Tuesday was more questions, online this time, during a Q&A on Goodreads. I fielded about 70 questions or so through the morning and afternoon, typing away. I haven’t checked but am sure the field of my answers is littered with typos. My first sustained interaction on Goodreads, and it was a really generous group.

I also signed stock at two branches of Book City here in Toronto (both stores took photos, one caught me looking about as unshaven and shaggy as I get … well, I hope that is as shaggy as I get.)

River is still at #2 on the Maclean’s bestseller list which marks, best I can remember, the longest I’ve been at that high a level with any book. We’re #3 on the Canadian Bookseller’s Association list, too. I’ll slide soon: Le Carre, Hosseini, Dan Brown are all May books, and Edward Rutherford, who always hits the top levels just released his newest.

And I’m already back and forth with my editors on jacket copy for the paperback. That feels so strange (and we’ve talked about it): prepping the pb while still touring for the hardcover. But lead times are enormous in publishing these days. The good news is a wonderful slate of reviews to choose good quotes from. Do jacket and inside review quotes sell books? Old (endless?) debate. The industry still assumes they help.

Next out-of-town is in two weeks, when I fly to Calgary (May 14) and Kamloops (May 16), for readings and signings. That should do it for spring, with the possible exception of a return to New York. Come fall, a new Festival season starts but that has a different vibe from touring with a new book. We’re weighing about 7-8 invitations and balancing dates. Before that I really want to have started the research for another book.

Touring is a dying phenomenon, really. Conversations on the road underscored this for me. Despite some colleagues who hold forth on giving away books and charging for readings and t-shirts (how realistic is that, honestly, for most authors?) the migration to online marketing and PR is a reality now. Even when I do an interview with, say, Nancy Pearl in Seattle, that evening ‘lives’ far longer and reaches more widely in the televised version of it than in the actual evening encounter. In a way, some are arguing, you do the live event to create the taped one. Different world.

 

 

3 thoughts on “Housekeeping

  1. I read through the Goodreads Q&A and didn’t note any typos. I just assumed Deb, Smarty and Alec were somewhere in the queue between you and the monitor.

  2. I read through the Goodreads Q&A and didn’t note any typos. I just assumed Deb, Smarty and Alec were somewhere in the queue between you and the monitor.

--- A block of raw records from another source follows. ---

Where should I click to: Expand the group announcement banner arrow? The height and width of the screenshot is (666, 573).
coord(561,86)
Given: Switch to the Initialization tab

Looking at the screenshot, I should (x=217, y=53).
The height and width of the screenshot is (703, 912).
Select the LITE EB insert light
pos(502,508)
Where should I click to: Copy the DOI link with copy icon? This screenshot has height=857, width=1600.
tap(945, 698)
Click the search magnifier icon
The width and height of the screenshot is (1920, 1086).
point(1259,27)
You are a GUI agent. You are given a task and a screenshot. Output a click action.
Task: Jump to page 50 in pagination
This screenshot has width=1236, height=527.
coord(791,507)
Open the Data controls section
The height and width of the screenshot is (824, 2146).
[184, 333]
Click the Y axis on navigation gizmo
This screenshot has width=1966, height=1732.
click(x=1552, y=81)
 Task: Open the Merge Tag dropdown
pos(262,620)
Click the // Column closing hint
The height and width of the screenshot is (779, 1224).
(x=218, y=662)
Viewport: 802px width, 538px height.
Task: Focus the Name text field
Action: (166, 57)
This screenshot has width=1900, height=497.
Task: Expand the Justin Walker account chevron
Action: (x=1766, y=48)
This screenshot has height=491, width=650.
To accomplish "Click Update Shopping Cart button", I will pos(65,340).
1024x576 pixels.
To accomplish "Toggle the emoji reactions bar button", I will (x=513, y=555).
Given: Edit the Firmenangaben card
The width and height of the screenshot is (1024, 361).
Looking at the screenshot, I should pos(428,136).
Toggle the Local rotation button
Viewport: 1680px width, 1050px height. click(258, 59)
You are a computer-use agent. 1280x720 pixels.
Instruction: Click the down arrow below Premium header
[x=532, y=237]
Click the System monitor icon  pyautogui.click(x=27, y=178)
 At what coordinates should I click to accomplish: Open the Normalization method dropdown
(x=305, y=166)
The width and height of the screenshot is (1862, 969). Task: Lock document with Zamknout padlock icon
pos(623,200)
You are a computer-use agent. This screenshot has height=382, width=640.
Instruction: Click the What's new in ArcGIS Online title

  3. The Ottawa reading and interview were absolutely worth the drive up from Mtl, so thank you again. I should have asked this question that night, but couldn’t formulate it right. I have had a few days to percolate and would be interested in hearing your thoughts on how you reconcile your…need (is that the right word?) for using the “quarter turn” due to your preference for not assuming you (we) know what an Emperor and his wife are discussing in their bedroom in Byzantium with your love of the Dunnett books. I don’t mean to imply that one must override the other. I’m just interested in your take on the subject.